Mesmo assim, não há como sustentar as conclusões da sentença, que reconheceu a prescrição intercorrente.
Como se vê desse histórico, não se tem o tempo necessário à caracterização da prescrição (1 ano de suspensão e mais 5 anos de prazo prescricional), haja vista que desde a penhora do imóvel, o prazo prescricional apenas retornou a correr após a infrutífera alienação, em 11/06/2025 (evento 177, PET1), e sendo proferida a sentença apelada em 22/09/2025.
Somente por tais fatos, já se pode afastar a prescrição, porque dentre tais datas não decorrido o lapso à caracterização da prescrição, não se tendo como manter a r. sentença apelada.
Destaco que as ponderações aqui deduzidas estão ajustadas ao que disposto no julgado do Colendo Superior Tribunal de Justiça, REsp nº 1.340.553/RS, referente aos Temas 566, 567, 568, 569, 570 e 571, publicado em 16 de outubro de 2018, em que bem traçados os contornos e a interpretação a emprestar à Súmula 314, por ele mesmo editada, ementa que vale transcrever:
“RECURSO ESPECIAL REPETITIVO. ARTS. 1.036 E SEGUINTES DO CPC/2015 (ART. 543-C, DO CPC/1973). PROCESSUAL CIVIL. TRIBUTÁRIO. SISTEMÁTICA PARA A CONTAGEM DA PRESCRIÇÃO INTERCORRENTE (PRESCRIÇÃO APÓS A PROPOSITURA DA AÇÃO) PREVISTA NO ART. 40 E PARÁGRAFOS DA LEI DE EXECUÇÃO FISCAL (LEI N. 6.830/80).

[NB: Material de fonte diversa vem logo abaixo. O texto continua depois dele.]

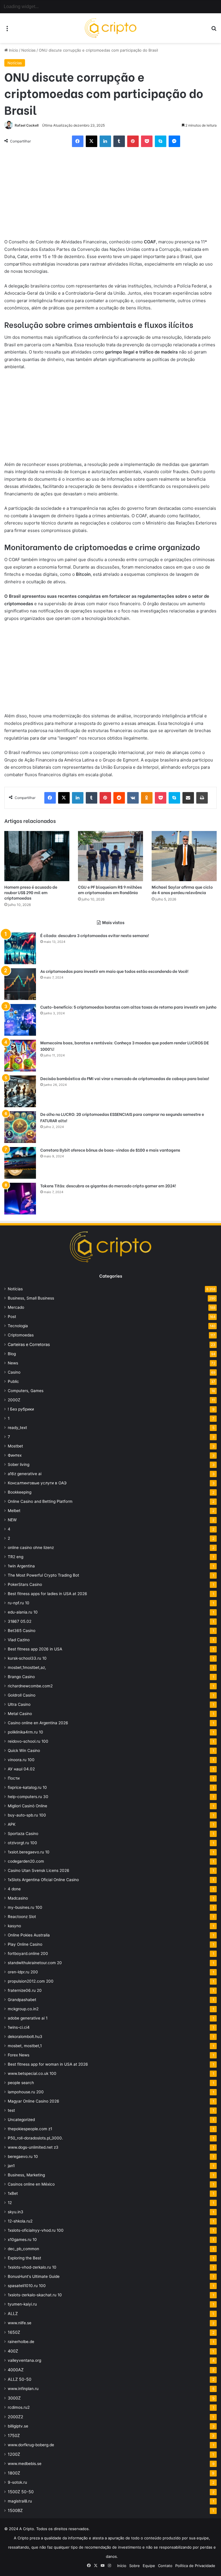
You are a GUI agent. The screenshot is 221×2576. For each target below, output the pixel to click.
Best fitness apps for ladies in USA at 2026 (47, 1593)
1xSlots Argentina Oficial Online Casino (43, 1879)
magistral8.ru (20, 2501)
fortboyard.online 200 (28, 1953)
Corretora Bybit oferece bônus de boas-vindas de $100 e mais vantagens (110, 1150)
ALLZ (13, 2313)
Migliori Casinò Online (27, 1806)
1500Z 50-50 (21, 2491)
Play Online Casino (25, 1944)
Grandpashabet (22, 1999)
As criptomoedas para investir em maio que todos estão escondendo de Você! (114, 971)
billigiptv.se (18, 2426)
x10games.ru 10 (22, 2239)
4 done (14, 1889)
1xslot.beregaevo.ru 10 (28, 1852)
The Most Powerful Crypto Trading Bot (43, 1575)
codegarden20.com (26, 1861)
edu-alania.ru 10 (23, 1612)
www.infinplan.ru (23, 2388)
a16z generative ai (24, 1473)
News (13, 1363)
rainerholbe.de (21, 2341)
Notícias (28, 50)
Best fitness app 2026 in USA (35, 1649)
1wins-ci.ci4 (19, 2027)
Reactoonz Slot (22, 1916)
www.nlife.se (19, 2323)
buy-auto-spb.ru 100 (27, 1815)
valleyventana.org (24, 2360)
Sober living (18, 1464)
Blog (12, 1353)
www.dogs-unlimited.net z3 (33, 2147)
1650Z (14, 2332)
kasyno (14, 1925)
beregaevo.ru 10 (23, 2156)
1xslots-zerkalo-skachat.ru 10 (35, 2295)
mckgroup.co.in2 (23, 2009)
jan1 (11, 2165)
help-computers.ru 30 (28, 1796)
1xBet (13, 2193)
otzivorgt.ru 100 (22, 1842)
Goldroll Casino (21, 1695)
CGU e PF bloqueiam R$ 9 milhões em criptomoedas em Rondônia (110, 889)
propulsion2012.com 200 (31, 1981)
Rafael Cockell (27, 125)
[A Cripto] (110, 28)
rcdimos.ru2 (19, 2407)
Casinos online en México (31, 2184)
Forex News (18, 2055)
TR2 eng (15, 1556)
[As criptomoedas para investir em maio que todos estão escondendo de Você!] (20, 984)
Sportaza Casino (23, 1833)
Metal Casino (20, 1713)
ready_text (17, 1427)
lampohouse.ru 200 (26, 2092)
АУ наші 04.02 (21, 1769)
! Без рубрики (21, 1409)
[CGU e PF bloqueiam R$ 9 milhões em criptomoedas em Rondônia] (110, 856)
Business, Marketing (26, 2175)
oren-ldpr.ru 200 (23, 1972)
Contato (165, 2565)
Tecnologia (18, 1325)
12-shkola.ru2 (20, 2221)
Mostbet (15, 1446)
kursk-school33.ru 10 (27, 1658)
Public (13, 1381)
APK (12, 1824)
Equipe (149, 2565)
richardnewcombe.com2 (30, 1686)
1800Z (14, 2472)
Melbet (14, 1510)
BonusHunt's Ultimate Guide (34, 2276)
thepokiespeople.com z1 (30, 2128)
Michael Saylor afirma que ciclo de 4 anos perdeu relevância (182, 889)
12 (10, 2202)
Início (13, 50)
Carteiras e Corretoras (29, 1344)
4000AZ (16, 2369)
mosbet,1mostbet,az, (27, 1667)
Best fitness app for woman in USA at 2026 (48, 2064)
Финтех (15, 1455)
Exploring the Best (24, 2258)
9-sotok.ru (17, 2482)
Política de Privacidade (195, 2565)
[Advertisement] (110, 195)
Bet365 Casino (21, 1630)
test (11, 2110)
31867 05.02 (19, 1621)
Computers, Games (25, 1390)
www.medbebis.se (24, 2463)
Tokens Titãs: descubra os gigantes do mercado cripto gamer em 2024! (108, 1185)
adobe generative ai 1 (27, 2018)
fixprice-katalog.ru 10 (27, 1787)
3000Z (14, 2398)
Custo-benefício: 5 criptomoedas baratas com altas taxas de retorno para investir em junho (128, 1007)
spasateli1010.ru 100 (27, 2285)
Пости (14, 1778)
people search (21, 2082)
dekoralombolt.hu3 (25, 2036)
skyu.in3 (15, 2212)
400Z (13, 2351)
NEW (12, 1520)
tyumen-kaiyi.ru (22, 2304)
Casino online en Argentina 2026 (38, 1723)
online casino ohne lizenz (31, 1547)
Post (12, 1316)
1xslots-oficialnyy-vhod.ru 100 (36, 2230)
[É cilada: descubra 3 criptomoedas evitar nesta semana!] (20, 948)
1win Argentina (21, 1566)
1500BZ (15, 2510)
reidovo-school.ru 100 (28, 1741)
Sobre (134, 2565)
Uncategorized (21, 2119)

1. O espírito do art. 40, da Lei n. 6.830/80 é o de que nenhuma execução fiscal já ajuizada poderá permanecer eternamente nos escaninhos do Poder Judiciário ou da Procuradoria Fazendária encarregada da execução das respectivas dívidas fiscais.
2. Não havendo a citação de qualquer devedor por qualquer meio válido e/ou não sendo encontrados bens sobre os quais possa recair a penhora (o que permitiria o fim da inércia processual), inicia-se automaticamente o procedimento previsto no art. 40 da Lei n. 6.830/80, e respectivo prazo, ao fim do qual restará prescrito o crédito fiscal. Esse o teor da Súmula n. 314/STJ: "Em execução fiscal, não localizados bens penhoráveis, suspende-se o processo por um ano, findo o qual se inicia o prazo da prescrição quinquenal intercorrente".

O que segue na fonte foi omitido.